315321 A Model for the Size of Polar and Apolar Nanoparticle Agglomerates in a Fluidized Bed
Fluidization is emerging as a promising but challenging technique for processing of nanoparticles, for instance, to produce coated nanoparticle. Nanoparticles do not fluidize individually but form agglomerates due to strong interparticle forces, dominant at the nano-scale . The type of fluidization and transport phenomena inside the agglomerates strongly depend on the agglomerates structure and size, two variables in turn related to the forces present between particles and agglomerates.
The size of the fluidized agglomerates is commonly estimated with a balance between attractive interparticle forces, such as van der Waals, electrostatic and capillary force and separating forces, such as gravity and drag force. When dealing with hydrophobic (apolar) nanoparticles, capillary is neglected and van der Waals is the only interparticle attractive force usually considered. In the case of hydrophilic (polar) nanoparticles, it is common to add a capillary force to the interparticle forces if the fluidization is carried out with ambient air. If the fluidizing gas is dry, the approximation is similar to that with apolar nanoparticles and only van der Waals interactions are included. Tahmasebpoor et al.  showed that attractive forces between dry and polar particles is considerably larger than between dry and apolar nanoparticles. This was attributed to the formation of hydrogen bonds between the surfaces of the polar nanoparticles.
In this work, we propose a new model to estimate the average agglomerate size in dry fluidized beds by taking into account the type of surface, polar or apolar. We do this by including a term in the inter-particle forces that takes into consideration the possibility of formation of hydrogen bonds.

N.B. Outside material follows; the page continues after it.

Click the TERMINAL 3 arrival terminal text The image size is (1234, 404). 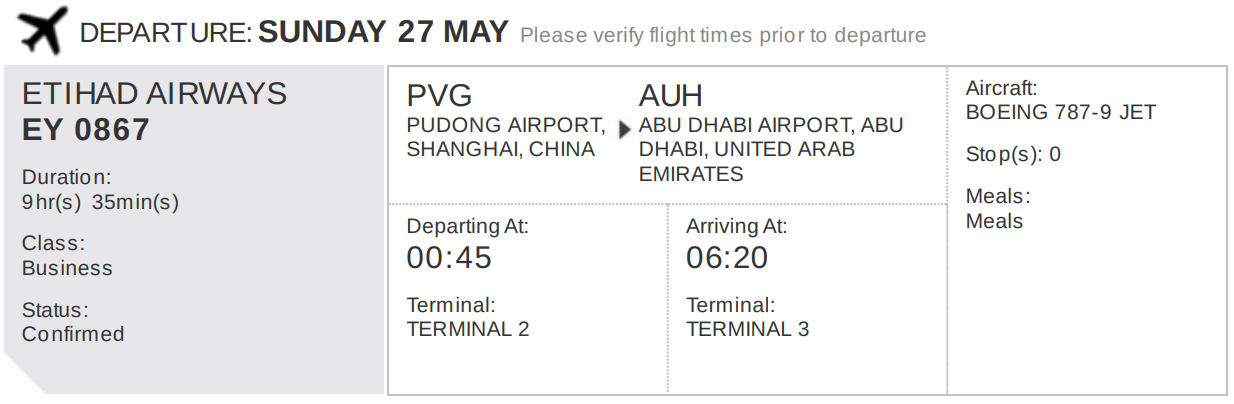point(748,329)
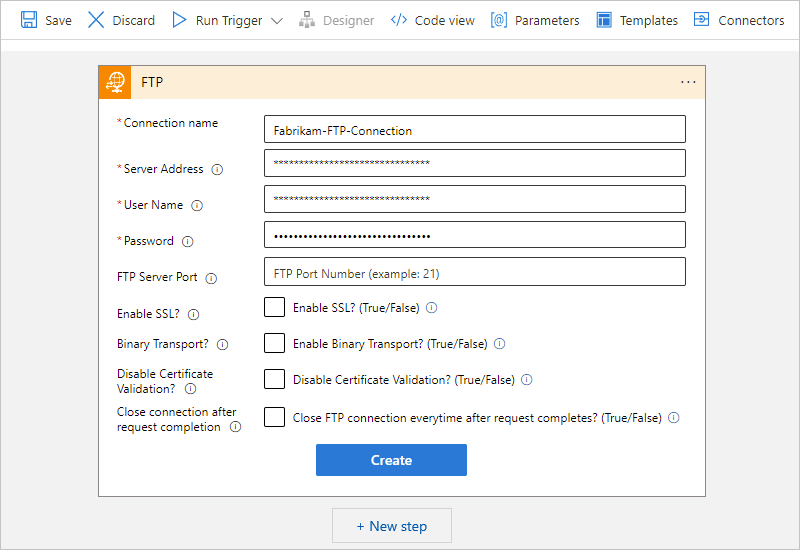Click the FTP Server Port field
The width and height of the screenshot is (800, 550).
[x=474, y=272]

In our model, complex agglomerates are built by porous and spherical primary agglomerates . The attraction between primary agglomerates is described according to Rabinovichxs model , considering that the nanoparticles act as asperities in the primary agglomerates. The Hamaker coefficient has been corrected with the two-body summation approach to take into account the porosity of the primary agglomerates. The contribution of the hydrogen bond has been modeled taking into account the geometry of the contact point between agglomerates. The only separating force considered is gravity. The average agglomerate size is therefore the size that makes the Bond number of the agglomerates equal to unity.
The resulting average agglomerate size is a function of dp, ρp, Df1, Df2, d*, AH, N and α, where dp and ρp are the size and density of the nanoparticles, respectively. Df1, Df2 are the fractal dimensions of the primary and complex agglomerates, respectively. d* is the average size of the primary agglomerates. AH is the Hamaker coefficient of the nanoparticles material. N is an empirical constant related to the connectivity of the primary agglomerates, being 1.38 for all the nanopowders. α is an empirical constant that takes into account the formation of hydrogen bond between nanoparticles. α is 0 for apolar nanoparticles and ≈1.67e-3 N/m for polar nanoparticles.
The proposed model successfully approximates the size of most of the nanopowders reported in literature, both in conventional and in centrifuged beds. It has no systematic error as a function of the particle size, density or Hamaker coefficient. The average prediction error of the proposed model is ≈20 %, while for the model proposed by Valverde and Castellanos , it is ≈45 %.